Ivan Candido de Souza

Mestre em Educação Física, professor da EMEF CEU Lajeado

O presente relato de experiência teve início em 2009, quando os autores se cruzaram no curso de mestrado em Educação Física na Universidade São Judas Tadeu, em São Paulo. Após a conclusão do curso restaram as sementes, plantadas em nosso imaginário e a necessidade de efetivação das práticas pedagógicas.

Em 2019, um dos autores desenvolveu suas práticas profissionais em duas frentes: na primeira, atua como diretor de escola na rede estadual paulista; na segunda, como professor de Educação Física na rede municipal paulista. O outro desenvolve projetos na área de Educação Física, em sua maioria com as práticas corporais de aventura como mote central. Dos diálogos empreendidos surge a ideia de uma intervenção relacionada à aventura na unidade da EMEF CEU (Centro Educacional Unificado) Lajeado, escola pertencente à rede municipal de ensino, localizada em Guaianazes, extremo leste da cidade de São Paulo.

Educação Física Escolar

Os jogos, as lutas, as danças, as modalidades esportivas e as ginásticas foram alavancados ao posto de temas da Educação Física Escolar por diversos documentos oficiais publicados no Brasil nas esferas nacional, estaduais e municipais. A Base Nacional Comum Curricular por sua vez consolidou o tema da aventura como obrigatório para o Ensino Fundamental II, oficializando esse tópico nas escolas brasileiras (Brasil, 2017).

Antes disso, Pereira e Armbrust (2010) propunham que a aventura poderia contribuir renovando as práticas corporais, principalmente por seu viés do conceito de vertigem (ilinx), criado por Roger Callois e que atribuía um sentido diferente da vertente competitiva à cultura corporal, sugerindo que brincar com o risco e o perigo pudesse proporcionar novas experiências de movimento e aprendizagem.

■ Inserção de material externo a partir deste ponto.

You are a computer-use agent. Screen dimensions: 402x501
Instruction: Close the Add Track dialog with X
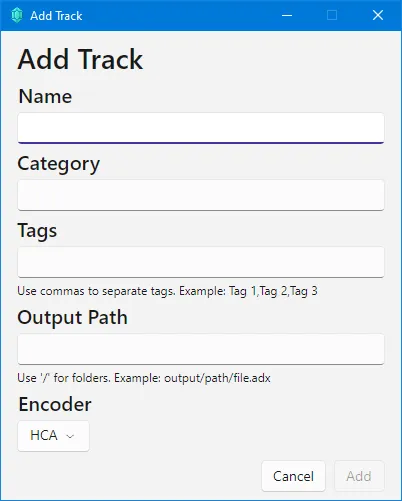pos(378,15)
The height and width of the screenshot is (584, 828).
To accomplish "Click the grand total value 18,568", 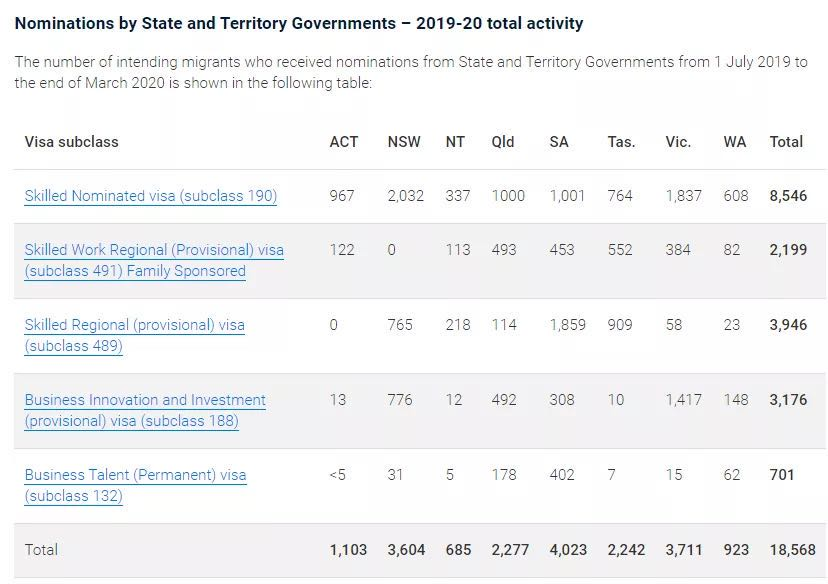I will coord(792,550).
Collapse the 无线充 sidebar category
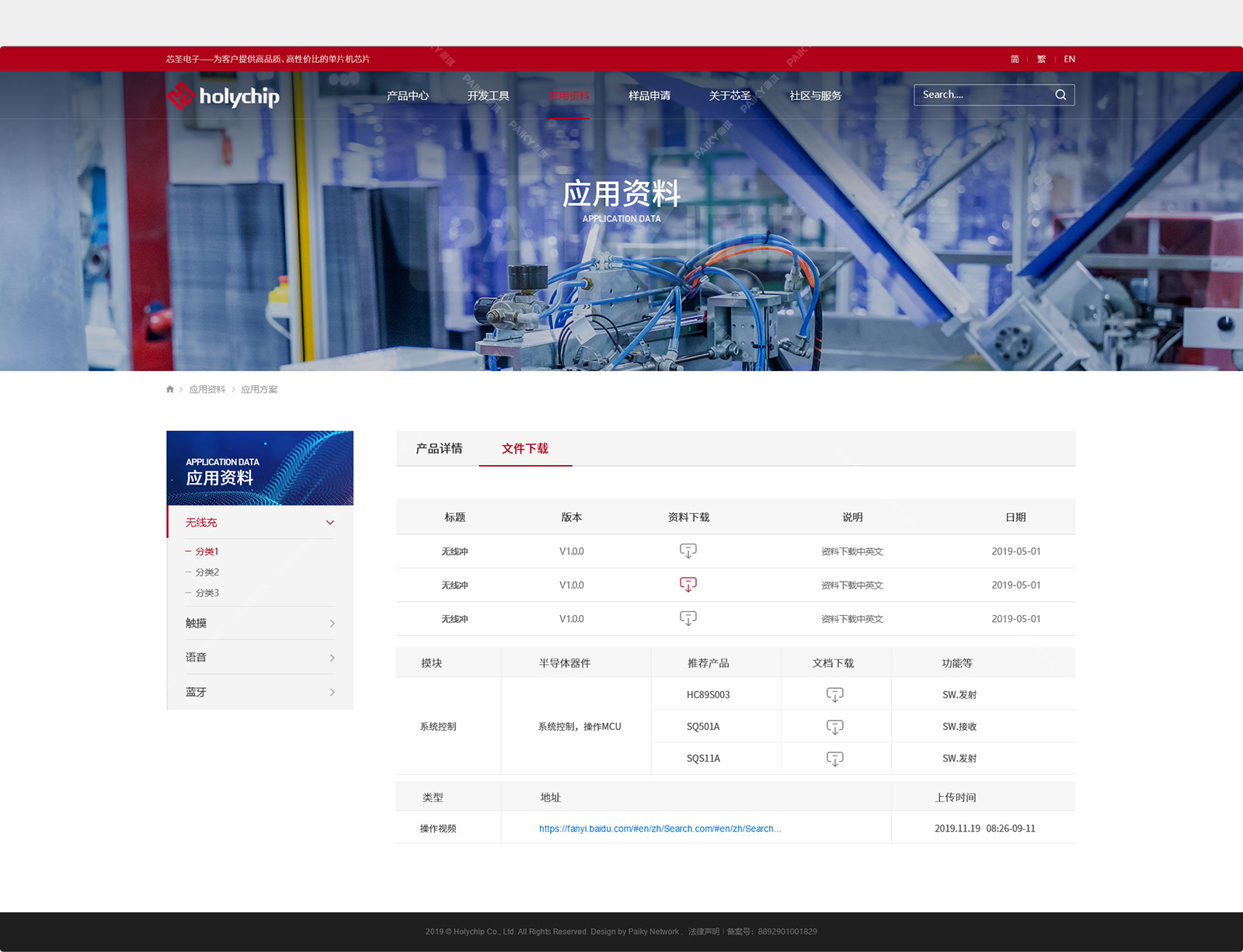This screenshot has height=952, width=1243. [329, 523]
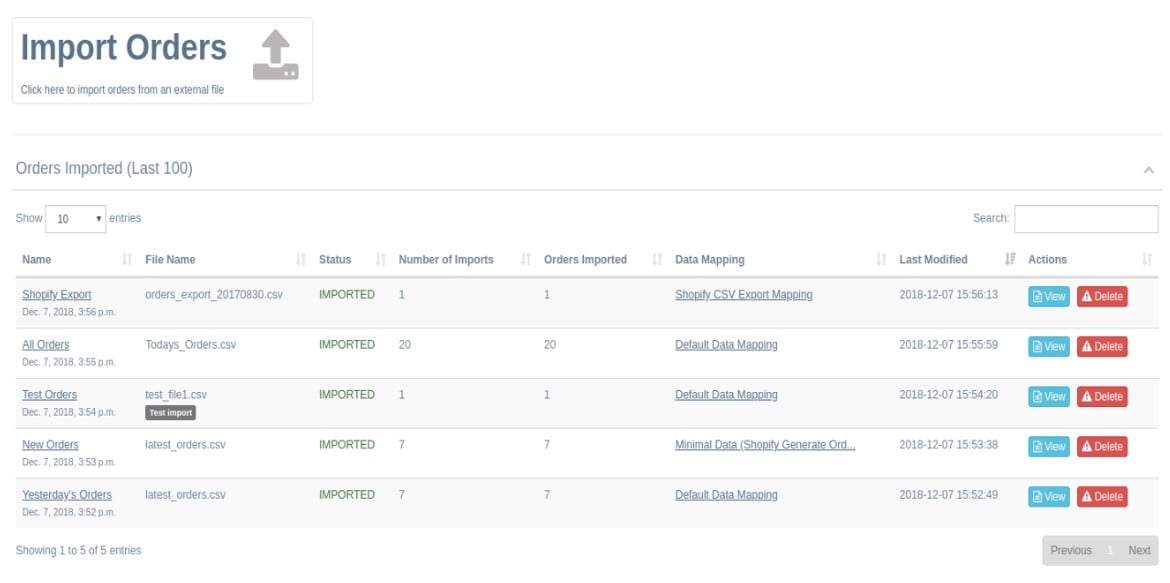This screenshot has width=1170, height=583.
Task: Delete the All Orders import
Action: pyautogui.click(x=1101, y=346)
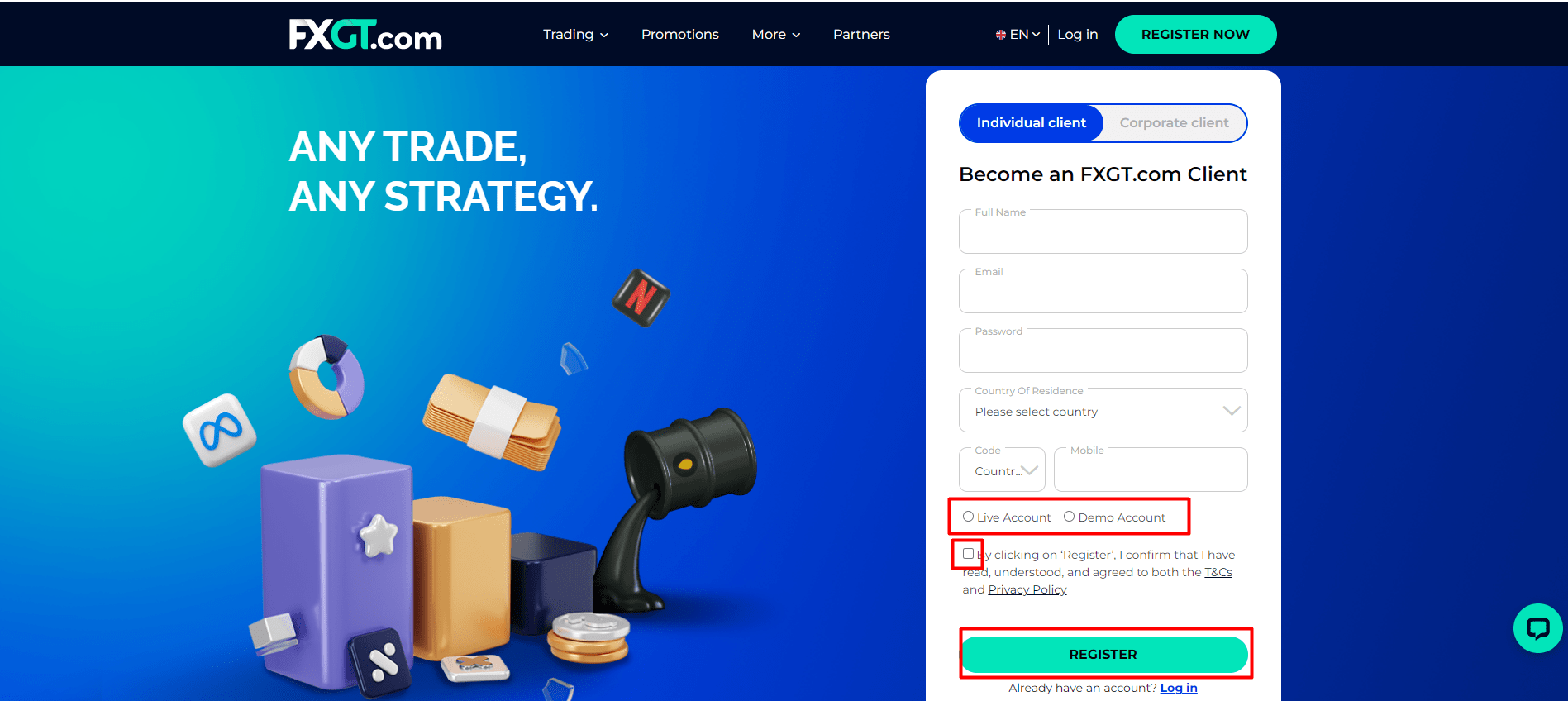Open the Promotions menu item

pos(680,35)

Pedagogizar uma manifestação da cultura equivale a uma espécie de tradução; quanto melhor a tradução, mais o aluno perceberá a essência da manifestação em questão sem que os princípios da Educação Física Escolar sejam escanteados.

As dificuldades encontradas no esforço de transformar uma manifestação da cultura em conteúdo pedagógico remontam à necessidade de implementar sabores aos saberes ora desenvolvidos nas aulas. Mauro Betti (1995), ao resenhar criticamente a obra Da Cultura do Corpo, de Jocimar Daolio (1994), deu pistas sobre o caminho a ser trilhado por pesquisadores da área de Educação Física que se dedicam à sua nuance escolar ao afirmar que os avanços apresentados pela obra indicam que é fundamental levar em consideração as representações sociais dos professores acerca de sua visão de corpo, área de conhecimento e finalidades da Educação.

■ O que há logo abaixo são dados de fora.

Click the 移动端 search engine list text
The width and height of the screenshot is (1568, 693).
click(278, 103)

Para além do apontamento, ele registra os seguintes questionamentos:

Enquanto profissionais da Educação Física, concordamos com os valores que ele (sic) dissemina? Como vamos nos comportar frente a isto? Se existe uma cultura que permanece, e as mudanças são possíveis somente a longo prazo, qual é a responsabilidade dos indivíduos, ou de cada um de nós, hoje? (Betti, 1995, p. 140).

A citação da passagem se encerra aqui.